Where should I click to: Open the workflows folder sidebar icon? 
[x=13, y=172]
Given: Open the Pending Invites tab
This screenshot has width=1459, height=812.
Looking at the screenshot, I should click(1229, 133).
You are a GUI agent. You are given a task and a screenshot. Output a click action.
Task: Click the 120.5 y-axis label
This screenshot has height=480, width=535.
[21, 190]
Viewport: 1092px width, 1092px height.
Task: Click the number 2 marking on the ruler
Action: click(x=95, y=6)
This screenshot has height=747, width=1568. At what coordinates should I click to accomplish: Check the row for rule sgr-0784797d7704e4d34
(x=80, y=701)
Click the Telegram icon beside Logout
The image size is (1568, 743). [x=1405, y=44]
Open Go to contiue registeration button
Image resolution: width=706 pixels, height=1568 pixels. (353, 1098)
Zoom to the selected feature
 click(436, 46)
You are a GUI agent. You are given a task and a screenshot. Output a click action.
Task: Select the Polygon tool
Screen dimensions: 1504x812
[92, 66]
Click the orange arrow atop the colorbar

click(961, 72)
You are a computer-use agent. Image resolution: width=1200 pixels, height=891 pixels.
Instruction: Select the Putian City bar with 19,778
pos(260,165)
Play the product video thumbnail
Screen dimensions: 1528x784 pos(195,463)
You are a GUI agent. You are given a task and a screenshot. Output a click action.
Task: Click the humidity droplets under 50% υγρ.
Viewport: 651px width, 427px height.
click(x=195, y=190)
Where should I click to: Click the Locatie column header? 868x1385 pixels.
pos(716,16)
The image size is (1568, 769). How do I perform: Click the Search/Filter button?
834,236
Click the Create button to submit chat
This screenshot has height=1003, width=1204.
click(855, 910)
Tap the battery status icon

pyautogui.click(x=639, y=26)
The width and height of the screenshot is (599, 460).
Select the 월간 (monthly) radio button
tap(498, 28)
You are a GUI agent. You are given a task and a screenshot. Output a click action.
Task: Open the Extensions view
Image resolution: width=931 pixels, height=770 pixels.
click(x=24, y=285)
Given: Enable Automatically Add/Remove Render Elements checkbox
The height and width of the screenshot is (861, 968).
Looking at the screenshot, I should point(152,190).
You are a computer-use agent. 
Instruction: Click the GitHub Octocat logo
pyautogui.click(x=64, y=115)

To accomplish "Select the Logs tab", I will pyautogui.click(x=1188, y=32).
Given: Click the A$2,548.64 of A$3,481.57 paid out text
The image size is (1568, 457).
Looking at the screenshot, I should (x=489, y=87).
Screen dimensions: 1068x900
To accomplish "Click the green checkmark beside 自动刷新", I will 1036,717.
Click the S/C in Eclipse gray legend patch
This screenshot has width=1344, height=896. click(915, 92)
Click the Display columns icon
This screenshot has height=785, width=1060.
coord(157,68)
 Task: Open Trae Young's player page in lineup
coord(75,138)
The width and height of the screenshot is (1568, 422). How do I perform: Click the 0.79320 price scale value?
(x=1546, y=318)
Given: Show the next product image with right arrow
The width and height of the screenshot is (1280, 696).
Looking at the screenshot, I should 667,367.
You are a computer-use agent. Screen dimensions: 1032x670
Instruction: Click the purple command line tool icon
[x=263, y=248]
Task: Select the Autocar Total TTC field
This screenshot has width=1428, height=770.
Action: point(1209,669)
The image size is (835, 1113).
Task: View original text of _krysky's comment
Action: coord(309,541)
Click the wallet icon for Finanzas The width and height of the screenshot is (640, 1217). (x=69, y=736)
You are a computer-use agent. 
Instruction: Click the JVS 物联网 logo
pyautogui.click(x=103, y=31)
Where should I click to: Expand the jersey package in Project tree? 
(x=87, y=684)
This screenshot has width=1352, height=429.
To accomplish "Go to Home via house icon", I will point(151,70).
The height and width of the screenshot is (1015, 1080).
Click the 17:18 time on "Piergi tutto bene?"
━━━━━━━━━━━━━━━━━━━━━━━━━━━━━━
● **PROBLEM TO SOLVE**: Turn every line of the listing above into a numbered list, and leave out the blank lines.

● **WRITTEN SOLUTION**:
1. Where should I click to: Open the workflows folder sidebar icon? 
2. [x=13, y=172]
3. Given: Open the Pending Invites tab
4. This screenshot has width=1459, height=812.
5. Looking at the screenshot, I should click(1229, 133).
6. You are a GUI agent. You are given a task and a screenshot. Output a click action.
7. Task: Click the 120.5 y-axis label
8. This screenshot has height=480, width=535.
9. [21, 190]
10. Viewport: 1092px width, 1092px height.
11. Task: Click the number 2 marking on the ruler
12. Action: click(x=95, y=6)
13. This screenshot has height=747, width=1568. At what coordinates should I click to accomplish: Check the row for rule sgr-0784797d7704e4d34
14. (x=80, y=701)
15. Click the Telegram icon beside Logout
16. The image size is (1568, 743). [x=1405, y=44]
17. Open Go to contiue registeration button
18. Image resolution: width=706 pixels, height=1568 pixels. (353, 1098)
19. Zoom to the selected feature
20.  click(436, 46)
21. You are a GUI agent. You are given a task and a screenshot. Output a click action.
22. Task: Select the Polygon tool
23. Screen dimensions: 1504x812
24. [92, 66]
25. Click the orange arrow atop the colorbar
26. click(961, 72)
27. You are a computer-use agent. Image resolution: width=1200 pixels, height=891 pixels.
28. Instruction: Select the Putian City bar with 19,778
29. pos(260,165)
30. Play the product video thumbnail
31. Screen dimensions: 1528x784 pos(195,463)
32. You are a GUI agent. You are given a task and a screenshot. Output a click action.
33. Task: Click the humidity droplets under 50% υγρ.
34. Viewport: 651px width, 427px height.
35. click(x=195, y=190)
36. Where should I click to: Click the Locatie column header? 868x1385 pixels.
37. pos(716,16)
38. The image size is (1568, 769). How do I perform: Click the Search/Filter button?
39. 834,236
40. Click the Create button to submit chat
41. This screenshot has height=1003, width=1204.
42. click(855, 910)
43. Tap the battery status icon
44. pyautogui.click(x=639, y=26)
45. The width and height of the screenshot is (599, 460).
46. Select the 월간 (monthly) radio button
47. tap(498, 28)
48. You are a GUI agent. You are given a task and a screenshot. Output a click action.
49. Task: Open the Extensions view
50. Image resolution: width=931 pixels, height=770 pixels.
51. click(x=24, y=285)
52. Given: Enable Automatically Add/Remove Render Elements checkbox
53. The height and width of the screenshot is (861, 968).
54. Looking at the screenshot, I should point(152,190).
55. You are a computer-use agent. 
56. Instruction: Click the GitHub Octocat logo
57. pyautogui.click(x=64, y=115)
58. To accomplish "Select the Logs tab", I will pyautogui.click(x=1188, y=32).
59. Given: Click the A$2,548.64 of A$3,481.57 paid out text
60. The image size is (1568, 457).
61. Looking at the screenshot, I should (x=489, y=87).
62. Screen dimensions: 1068x900
63. To accomplish "Click the green checkmark beside 自动刷新", I will 1036,717.
64. Click the S/C in Eclipse gray legend patch
65. This screenshot has width=1344, height=896. click(915, 92)
66. Click the Display columns icon
67. This screenshot has height=785, width=1060.
68. coord(157,68)
69.  Task: Open Trae Young's player page in lineup
70. coord(75,138)
71. The width and height of the screenshot is (1568, 422). How do I perform: Click the 0.79320 price scale value?
72. (x=1546, y=318)
73. Given: Show the next product image with right arrow
74. The width and height of the screenshot is (1280, 696).
75. Looking at the screenshot, I should 667,367.
76. You are a computer-use agent. Screen dimensions: 1032x670
77. Instruction: Click the purple command line tool icon
78. [x=263, y=248]
79. Task: Select the Autocar Total TTC field
80. This screenshot has width=1428, height=770.
81. Action: point(1209,669)
82. The image size is (835, 1113).
83. Task: View original text of _krysky's comment
84. Action: coord(309,541)
85. Click the wallet icon for Finanzas The width and height of the screenshot is (640, 1217). (x=69, y=736)
86. You are a computer-use agent. 
87. Instruction: Click the JVS 物联网 logo
88. pyautogui.click(x=103, y=31)
89. Where should I click to: Expand the jersey package in Project tree? 
90. (x=87, y=684)
91. This screenshot has width=1352, height=429.
92. To accomplish "Go to Home via house icon", I will point(151,70).
93. The height and width of the screenshot is (1015, 1080).
94. Click the 17:18 time on "Piergi tutto bene?"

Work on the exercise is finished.